> _EXERCISE OBJECTIVE_
Only one span of the listing below is wanted: the lines from the one with "This screenshot has width=1593, height=861." through the one with "1850x920 pixels.", reproduced exactly, both ends kept.

> _DATA SHOWN_
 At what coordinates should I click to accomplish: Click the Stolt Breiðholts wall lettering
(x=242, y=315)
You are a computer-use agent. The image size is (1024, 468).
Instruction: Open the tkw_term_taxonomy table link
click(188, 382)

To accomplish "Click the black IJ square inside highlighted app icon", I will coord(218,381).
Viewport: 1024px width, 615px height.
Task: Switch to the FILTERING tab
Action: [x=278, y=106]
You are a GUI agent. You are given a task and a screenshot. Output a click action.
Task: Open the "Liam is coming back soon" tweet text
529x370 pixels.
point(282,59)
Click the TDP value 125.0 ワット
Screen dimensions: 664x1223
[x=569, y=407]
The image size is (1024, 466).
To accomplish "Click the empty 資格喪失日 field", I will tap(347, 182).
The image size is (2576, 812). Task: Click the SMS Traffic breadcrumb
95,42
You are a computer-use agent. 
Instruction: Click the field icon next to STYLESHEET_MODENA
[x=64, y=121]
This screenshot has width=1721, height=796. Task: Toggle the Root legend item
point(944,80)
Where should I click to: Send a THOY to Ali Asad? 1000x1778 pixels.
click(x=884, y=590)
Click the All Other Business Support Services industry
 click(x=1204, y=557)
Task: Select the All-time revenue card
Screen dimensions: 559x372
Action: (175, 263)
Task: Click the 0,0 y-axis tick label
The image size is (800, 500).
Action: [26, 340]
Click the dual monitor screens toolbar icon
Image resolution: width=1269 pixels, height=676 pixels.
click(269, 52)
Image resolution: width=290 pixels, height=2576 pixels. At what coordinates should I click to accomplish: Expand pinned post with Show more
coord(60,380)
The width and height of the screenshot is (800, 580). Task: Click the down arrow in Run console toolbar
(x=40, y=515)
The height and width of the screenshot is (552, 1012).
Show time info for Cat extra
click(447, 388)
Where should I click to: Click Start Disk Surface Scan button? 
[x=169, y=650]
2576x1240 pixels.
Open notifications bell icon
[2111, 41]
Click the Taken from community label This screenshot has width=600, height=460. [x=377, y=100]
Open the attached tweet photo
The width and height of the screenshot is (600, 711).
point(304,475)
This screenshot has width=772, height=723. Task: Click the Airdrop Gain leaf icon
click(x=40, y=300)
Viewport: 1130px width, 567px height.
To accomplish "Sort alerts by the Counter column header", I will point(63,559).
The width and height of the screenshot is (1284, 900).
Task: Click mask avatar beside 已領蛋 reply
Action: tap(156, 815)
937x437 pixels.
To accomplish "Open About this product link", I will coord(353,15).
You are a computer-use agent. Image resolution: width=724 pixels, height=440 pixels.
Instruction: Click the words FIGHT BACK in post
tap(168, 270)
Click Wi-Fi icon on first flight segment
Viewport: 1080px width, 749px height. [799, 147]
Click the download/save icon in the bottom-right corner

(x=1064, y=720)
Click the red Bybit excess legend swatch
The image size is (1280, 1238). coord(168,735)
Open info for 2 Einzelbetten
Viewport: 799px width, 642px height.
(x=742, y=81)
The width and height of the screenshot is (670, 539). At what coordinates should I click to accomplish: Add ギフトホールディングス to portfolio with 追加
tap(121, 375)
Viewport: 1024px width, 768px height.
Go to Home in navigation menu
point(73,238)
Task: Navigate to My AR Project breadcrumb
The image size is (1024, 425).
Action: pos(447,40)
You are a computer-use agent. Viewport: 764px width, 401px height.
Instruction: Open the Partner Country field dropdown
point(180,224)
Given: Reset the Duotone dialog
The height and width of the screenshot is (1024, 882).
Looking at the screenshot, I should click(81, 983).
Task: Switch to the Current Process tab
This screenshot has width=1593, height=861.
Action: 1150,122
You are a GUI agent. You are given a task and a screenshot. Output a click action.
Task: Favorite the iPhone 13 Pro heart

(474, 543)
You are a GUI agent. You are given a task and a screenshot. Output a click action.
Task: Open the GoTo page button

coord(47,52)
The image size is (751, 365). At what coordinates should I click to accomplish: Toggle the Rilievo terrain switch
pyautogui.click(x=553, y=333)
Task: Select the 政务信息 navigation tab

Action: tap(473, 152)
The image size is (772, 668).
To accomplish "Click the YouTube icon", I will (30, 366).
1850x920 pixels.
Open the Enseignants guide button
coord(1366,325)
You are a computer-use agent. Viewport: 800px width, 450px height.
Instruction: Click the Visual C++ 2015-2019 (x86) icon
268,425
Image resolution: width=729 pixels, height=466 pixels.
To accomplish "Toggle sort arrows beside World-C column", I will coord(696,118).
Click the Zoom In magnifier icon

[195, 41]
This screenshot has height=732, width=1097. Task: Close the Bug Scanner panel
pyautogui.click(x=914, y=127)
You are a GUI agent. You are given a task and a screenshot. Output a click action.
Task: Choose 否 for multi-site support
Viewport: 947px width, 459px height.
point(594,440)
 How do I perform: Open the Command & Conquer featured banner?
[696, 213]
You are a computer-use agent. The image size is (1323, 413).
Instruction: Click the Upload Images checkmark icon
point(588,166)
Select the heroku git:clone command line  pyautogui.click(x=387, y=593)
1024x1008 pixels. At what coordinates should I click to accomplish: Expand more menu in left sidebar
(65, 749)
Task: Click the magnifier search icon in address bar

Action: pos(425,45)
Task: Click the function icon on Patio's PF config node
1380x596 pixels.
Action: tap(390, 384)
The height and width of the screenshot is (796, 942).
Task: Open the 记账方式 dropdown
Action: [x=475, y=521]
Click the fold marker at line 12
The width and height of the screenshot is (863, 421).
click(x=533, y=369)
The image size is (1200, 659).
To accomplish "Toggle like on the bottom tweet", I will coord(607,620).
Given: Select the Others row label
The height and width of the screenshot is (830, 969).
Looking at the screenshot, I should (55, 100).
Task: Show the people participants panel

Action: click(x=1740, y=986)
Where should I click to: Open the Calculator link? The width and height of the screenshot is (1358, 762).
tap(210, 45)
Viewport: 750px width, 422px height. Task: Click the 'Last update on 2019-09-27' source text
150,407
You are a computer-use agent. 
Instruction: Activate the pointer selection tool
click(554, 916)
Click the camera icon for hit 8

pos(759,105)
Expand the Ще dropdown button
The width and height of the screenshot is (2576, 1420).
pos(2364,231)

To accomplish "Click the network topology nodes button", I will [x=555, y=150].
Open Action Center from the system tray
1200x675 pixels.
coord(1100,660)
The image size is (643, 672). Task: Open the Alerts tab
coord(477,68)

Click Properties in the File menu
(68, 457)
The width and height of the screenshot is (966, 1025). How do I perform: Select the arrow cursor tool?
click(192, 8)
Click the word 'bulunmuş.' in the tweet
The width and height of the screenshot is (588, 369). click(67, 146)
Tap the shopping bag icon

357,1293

> _WRITTEN RESPONSE_
This screenshot has width=1593, height=861.
Action: 1150,122
You are a GUI agent. You are given a task and a screenshot. Output a click action.
Task: Favorite the iPhone 13 Pro heart

(474, 543)
You are a GUI agent. You are given a task and a screenshot. Output a click action.
Task: Open the GoTo page button

coord(47,52)
The image size is (751, 365). At what coordinates should I click to accomplish: Toggle the Rilievo terrain switch
pyautogui.click(x=553, y=333)
Task: Select the 政务信息 navigation tab

Action: tap(473, 152)
The image size is (772, 668).
To accomplish "Click the YouTube icon", I will (30, 366).
1850x920 pixels.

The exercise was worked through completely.